- **What is expected**:
Look through the data below. Collect every line where the word "agent" occurs.
[[ Provided records, beginning ]]
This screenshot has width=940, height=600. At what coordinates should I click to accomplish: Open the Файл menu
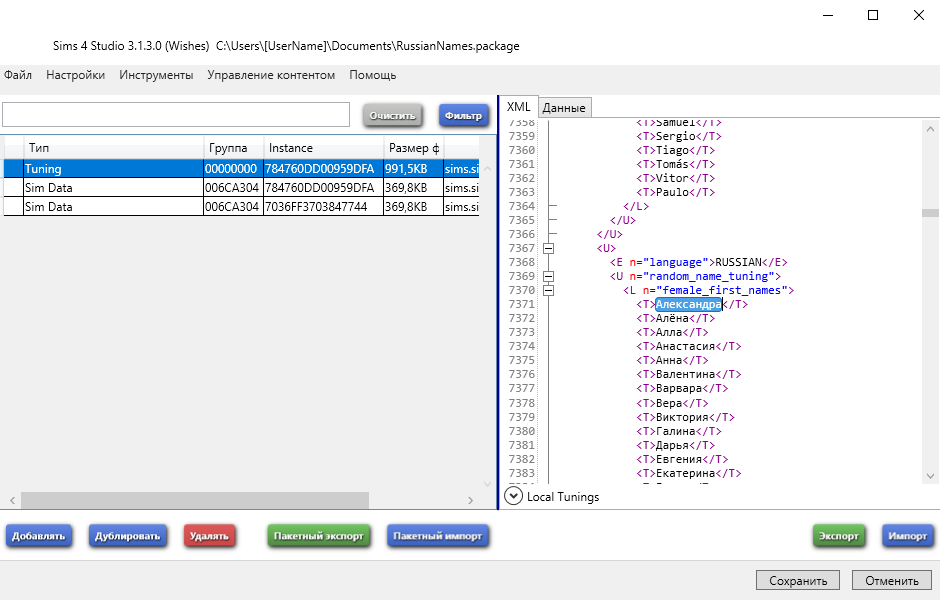pos(18,75)
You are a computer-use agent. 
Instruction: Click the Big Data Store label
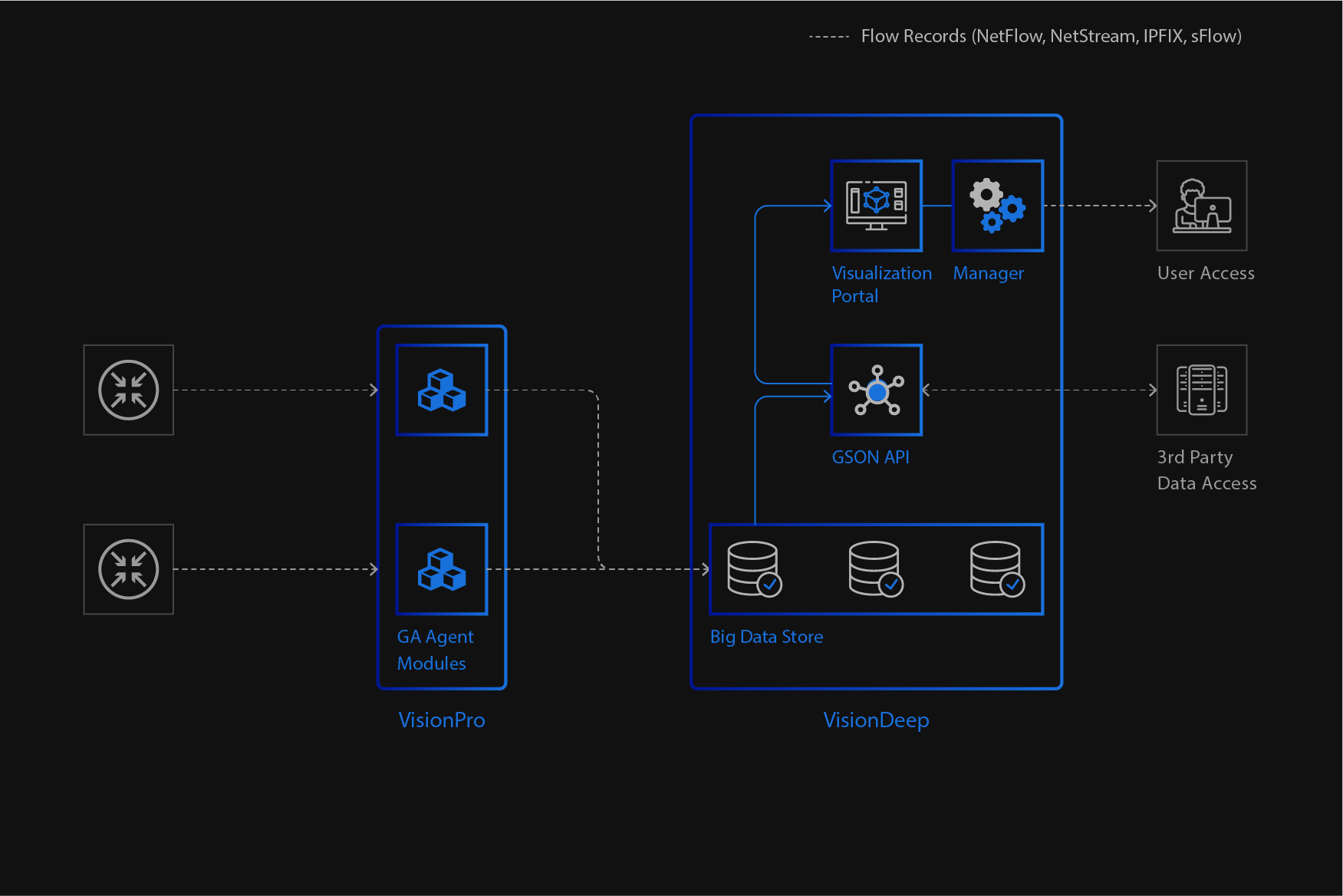(766, 637)
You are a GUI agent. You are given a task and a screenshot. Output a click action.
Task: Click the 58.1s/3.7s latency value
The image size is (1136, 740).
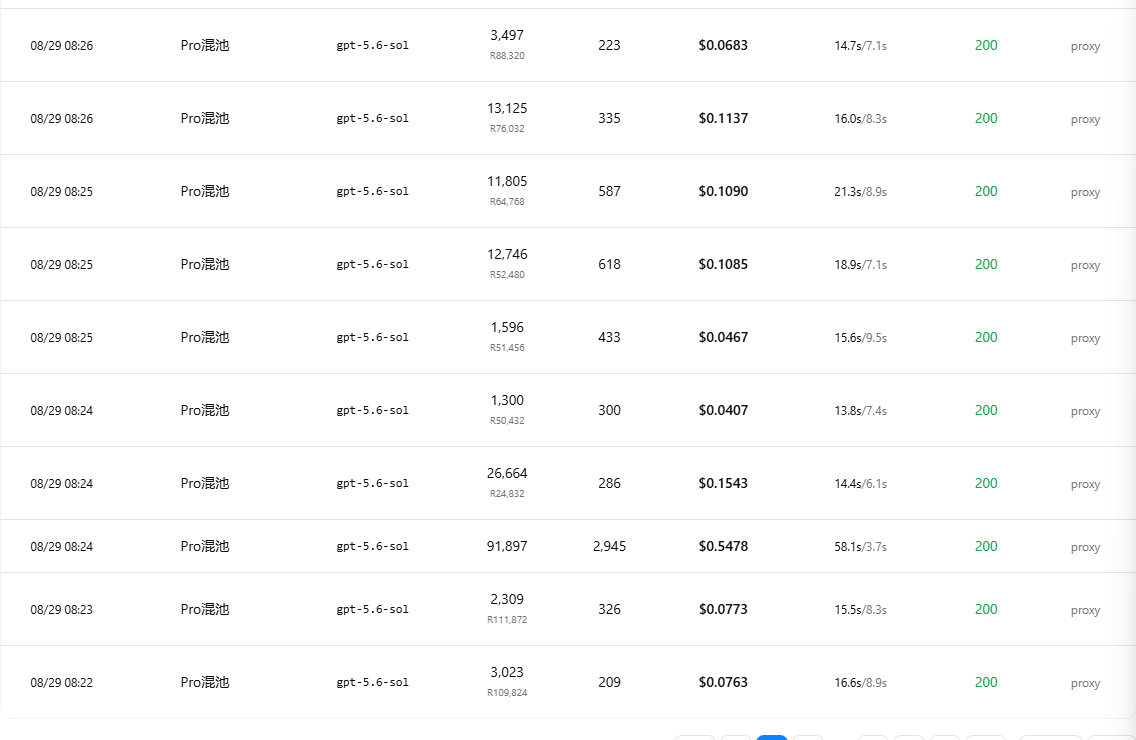861,546
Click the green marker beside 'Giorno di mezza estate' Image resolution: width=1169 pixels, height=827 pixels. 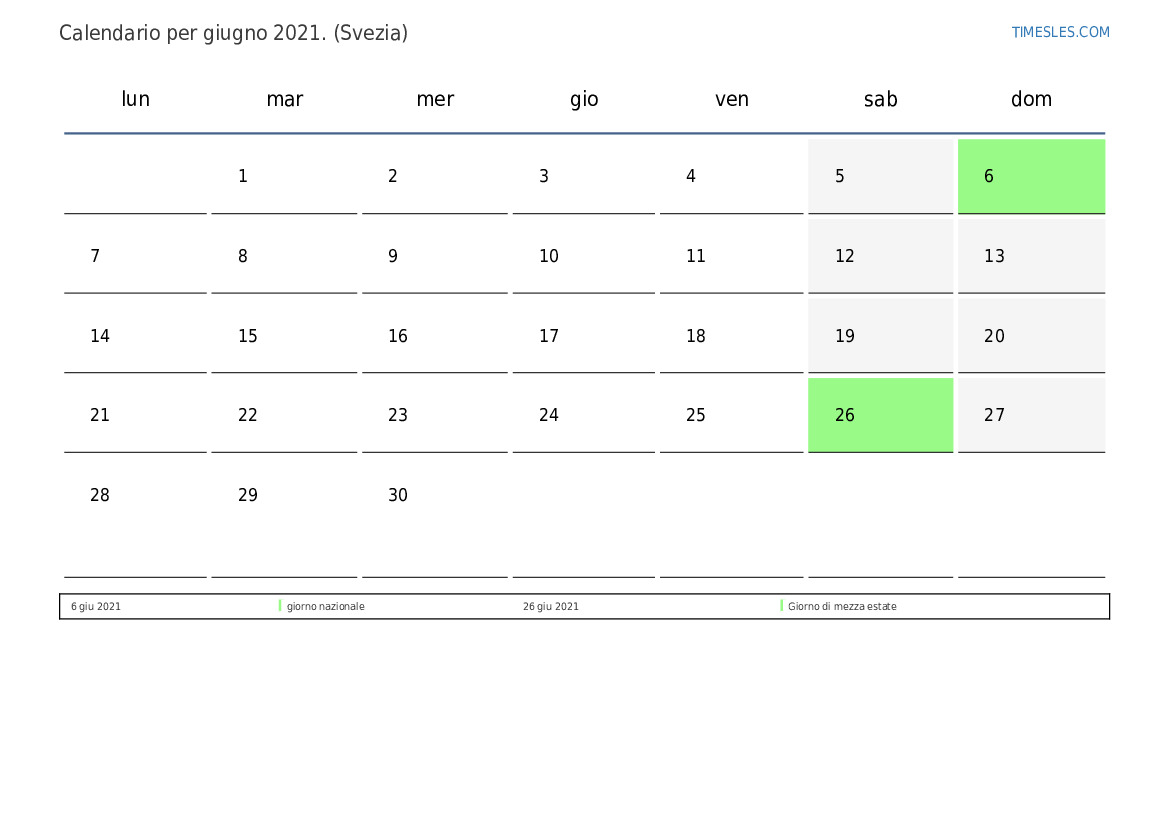pos(781,606)
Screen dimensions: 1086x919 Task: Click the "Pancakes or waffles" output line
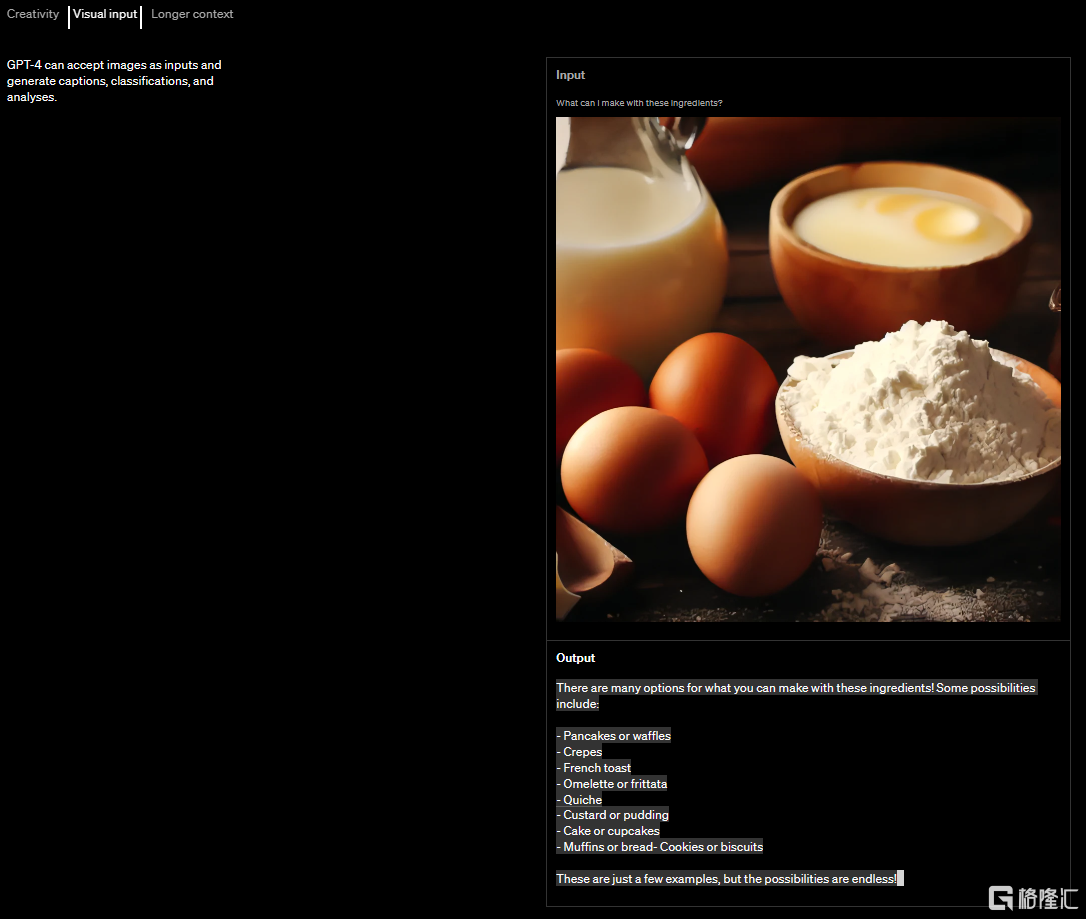tap(614, 736)
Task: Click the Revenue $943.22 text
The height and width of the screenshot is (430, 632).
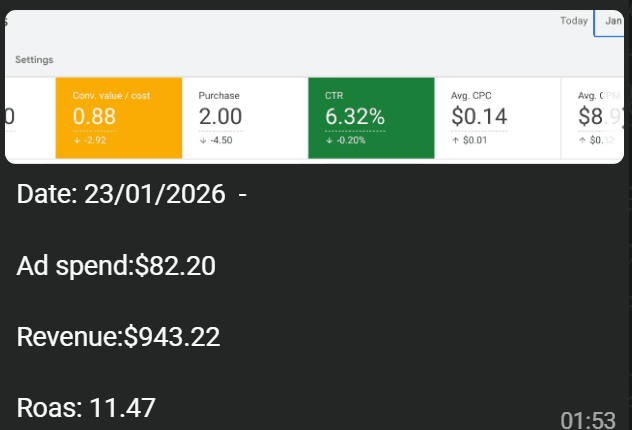Action: pyautogui.click(x=118, y=337)
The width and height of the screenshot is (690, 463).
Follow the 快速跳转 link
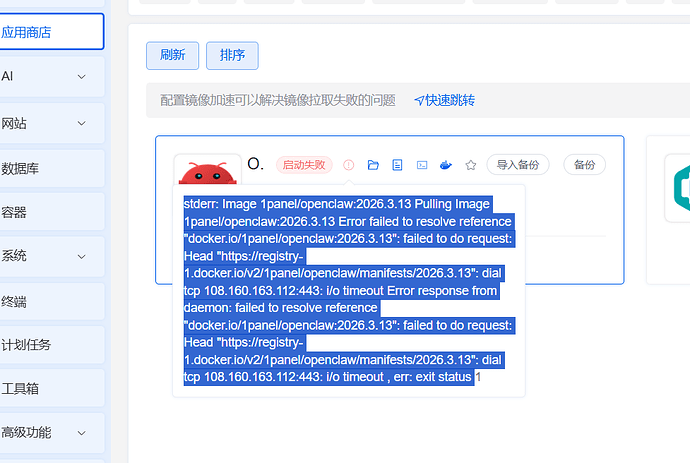tap(444, 100)
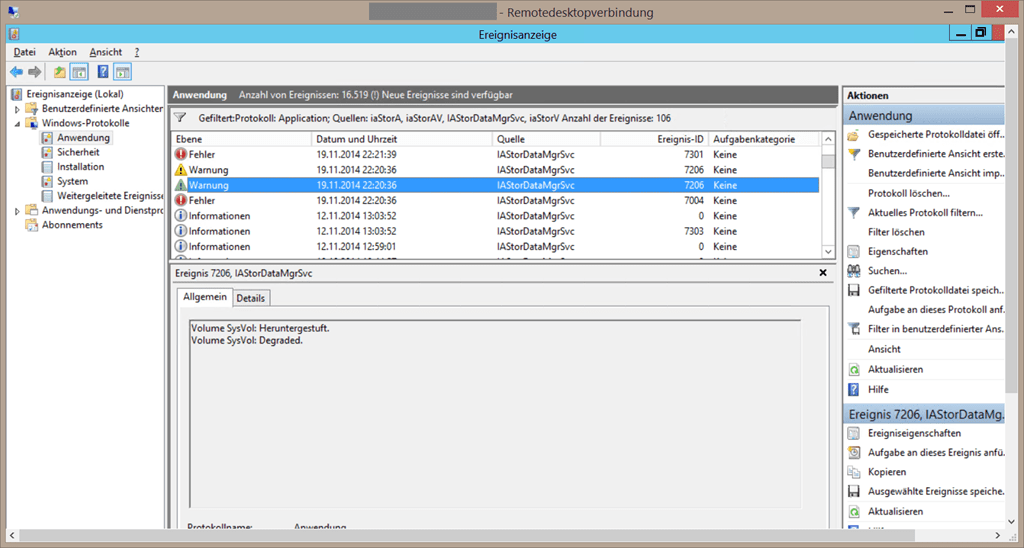
Task: Click Protokoll löschen action
Action: (x=908, y=193)
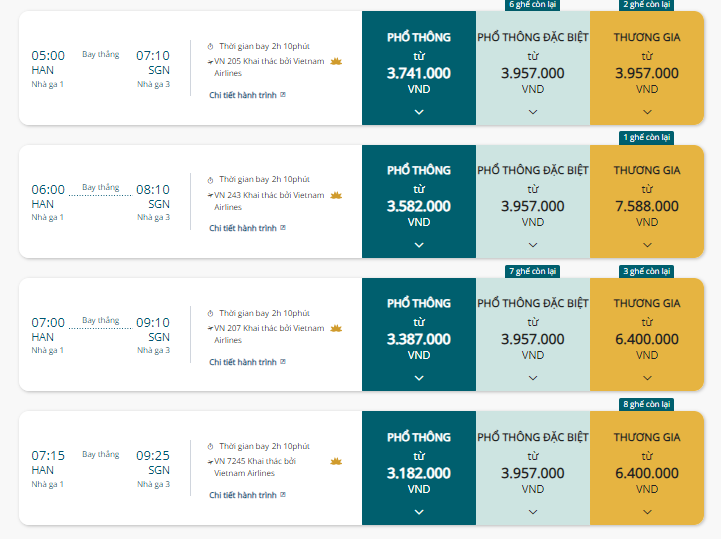This screenshot has height=539, width=721.
Task: Click the external link icon for the 07:00 flight details
Action: point(283,361)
[[ Provided records, end ]]
- **Your response**:
You are a computer-use agent. 
You are a GUI agent. You are given a task and a screenshot. Output a click action.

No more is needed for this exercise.